2010/10/16 § Poster un commentaire

Dans un article publié hier (le 15 octobre), le New York Times s’intéresse à la lecture collective (qui est la spécialité du chef SoBook, je vous le rappelle :-) et plus particulièrement à la possibilité offerte par le Kindle d’Amazon de voir quels passages ont été les plus soulignés par les utilisateurs.

On est encore à l’aube de la lecture collective (voire collaborative) ou sociale. Kobo, avec sa prochaine sortie sur la tablette de RIM (Blackberry), propose déjà une v.2 de ce qu’elle pourrait être. Le New York Times se penche ici sur ce qu’elle est déjà.

Aphorismes

Virginia Hefferman, rédactrice de l’article, fait justement remarquer que la visualisation des passages les plus soulignés, dans un livre, produit un curieux effet sur la lecture. Que souligne-t-on, d’ailleurs ? Des passages susceptibles d’être saisis hors contexte, c’est-à-dire des aphorismes, des phrases-guide-de-vie. Le problème, c’est que tous les auteurs n’écrivent pas des aphorismes et que tous les lecteurs n’en recherchent pas.

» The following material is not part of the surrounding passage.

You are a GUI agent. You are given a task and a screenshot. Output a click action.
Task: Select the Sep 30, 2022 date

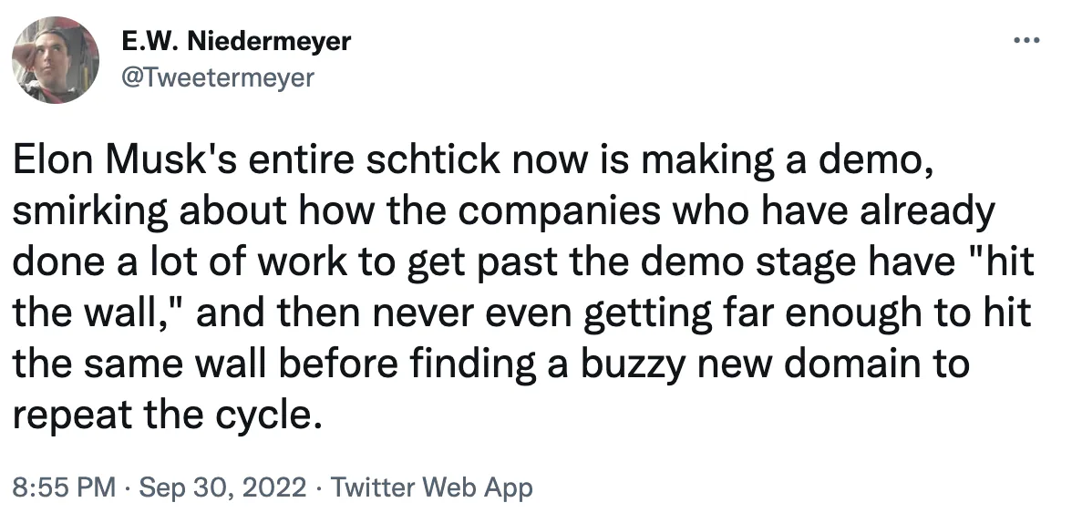(222, 488)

Le risque, selon moi, c’est de faire du soulignement un vote qui plébiscite tel ou tel passage, déjà considérablement mentionné (une personne souligne ce qui a déjà été souligné), et en écarte d’autres, de manière à constituer, grâce à la collection de tous les passages soulignés d’un même livre, une sorte de « best-of » de la pensée.

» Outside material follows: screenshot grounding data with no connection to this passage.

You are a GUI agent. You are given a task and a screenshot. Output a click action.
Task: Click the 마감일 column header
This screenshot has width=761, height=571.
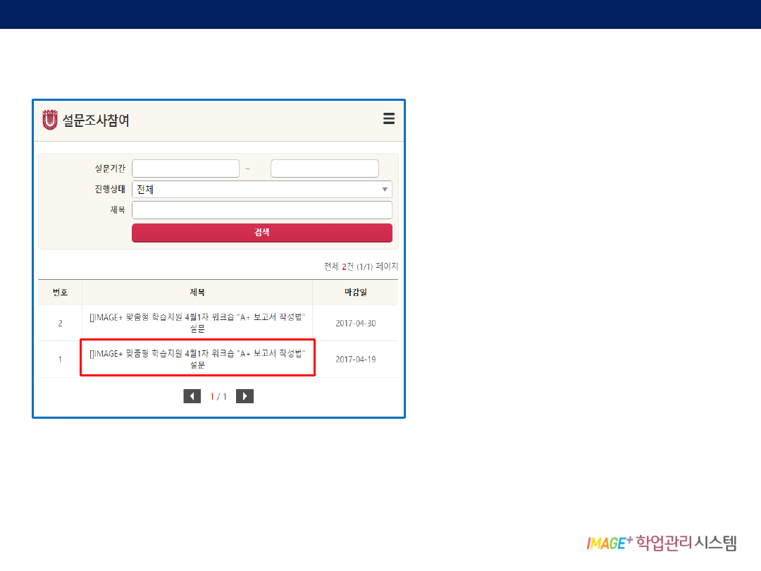click(355, 292)
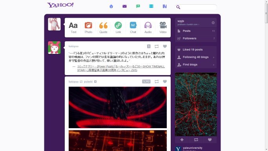Click in the search field

(199, 7)
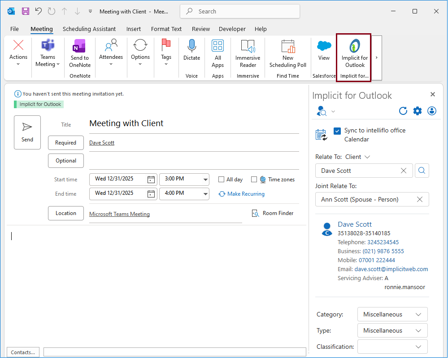
Task: Switch to the Scheduling Assistant tab
Action: tap(89, 29)
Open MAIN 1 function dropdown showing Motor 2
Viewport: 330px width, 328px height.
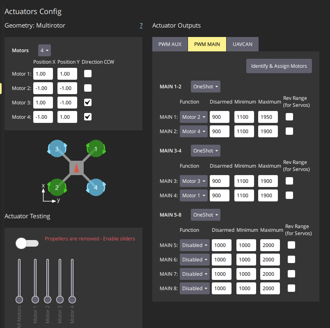(194, 117)
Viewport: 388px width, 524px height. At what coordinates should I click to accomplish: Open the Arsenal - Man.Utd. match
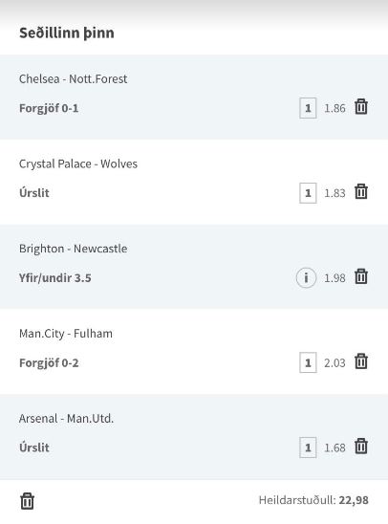(x=67, y=419)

Bien sûr, cette fonction peut être désactivée, précise Virginia Hefferman. Mais une fois qu’elle a été utilisée, difficile de s’en passer : on est toujours curieux de ce que les autres pensent ou lisent. Surtout : nous sommes devenus incapables de lire seul. Nos enfants s’étonneront même peut-être qu’on ait pu lire si longtemps seul, alors qu’avant le X°s, la lecture était sociale, était faite à voix haute. C’est sans doute plus naturel.

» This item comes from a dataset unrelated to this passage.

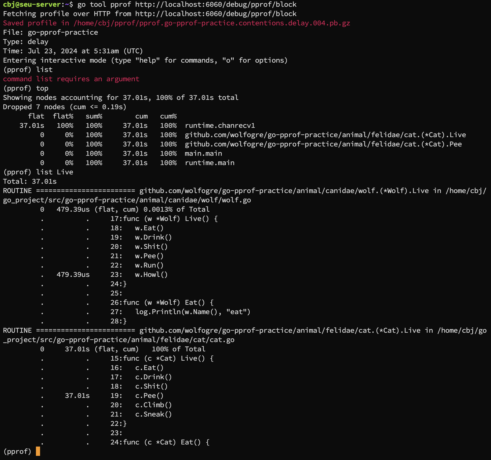This screenshot has height=460, width=491.
Task: Click the 'cum%' column header
Action: (x=168, y=116)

Contamination, histoire et reproductivité

Je reviens sur le curieux effet que produisent ces passages soulignés. Cette étrangeté, c’est peut-être la trace laissée par un autre. On est habitués à marquer individuellement nos ouvrages, ou à nous énerver  (ou amuser) de celles que d’autres ont laissées, après en avoir prêté ou acheté un (d’occasion).

Dans le premier cas, c’est en effet l’énervement qui domine : j’avais prêté ce livre, j’attendais légitimement qu’il me soit rendu dans son état d’origine, et mon bien a été modifié. Le prêt idéal, c’est celui qui ne s’ajoute pas, qui ne contamine pas ma propre lecture. Dans ma bibliothèque, ce nouveau livre est devenu un corps étranger.

Dans le second cas, l’amusement prévaut, mais c’est parce que j’ai accepté, en l’achetant d’occasion, d’y trouver des traces dont j’imagine le parcours, dont je m’émeuts et que je refais virtuellement. La trace laissée est peut-être même une attention qui m’est faite et dont je suis aujourd’hui le gardien. Dans ma bibliothèque, ce nouveau livre trône au milieu des autres, ou se trouve couvé par eux.

Le troisième cas (passages soulignés du Kindle) se rapproche du second. Ce qui change, pourtant, c’est que ce livre individualisé, marqué par les autres, n’est pas individuel : il ne m’est pas destiné et ses marques, si intimes, si personnelles, sont reproductibles à l’infini. Je ne suis plus le dépositaire et le gardien du passé d’un livre, je ne suis qu’un observateur dont la marque s’ajoute à celle des autres pour faire des statistiques.